Since 2015 as part of the necropolis research isotope analyses have been carried out in order to understand dietary habits of the Ephesian population.

The study of the dietary habits of the Ephesian population is a research focus of the anthropological and archaeozoological research conducted at the Department of Bioarchaeology at the OeAI.


In order to more closely analyze the dietary habits of the Ephesians in the historic period from a complementary perspective, nearly 300 samples of human bones from burials of the Archaic period to the late Middle Ages were extracted in 2014. The aim is to receive a representative cross-section of the Ephesian population.

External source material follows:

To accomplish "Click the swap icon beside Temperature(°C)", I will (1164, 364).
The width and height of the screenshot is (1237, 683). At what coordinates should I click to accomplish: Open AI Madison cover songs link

Within the framework of a cooperation project with M. Richards (Simon Fraser University, Canada) and J. Montgomery (Durham University, UK) proteins are currently being extracted in order to then determine the proportion of stable carbon, nitrogen, and sulfur isotopes. As a result, a general understanding will be gained informing about the proportion of animal, plant, as well as marine and terrestrial components in the food supply of the Ephesian population. In addition to the samples from human bones, samples of animal bones were taken at the same time so that a holistic picture of the eating habits can be reconstructed. Whenever the analysis results show individual variances or outliers from the clusters, additional mitochondrial DNA analyses or analyses of the nucleus of these individuals are carried out. In connection with strontium isotope analyses it will be clarified whether the different food habits of specific individuals is the result of a foreign origin.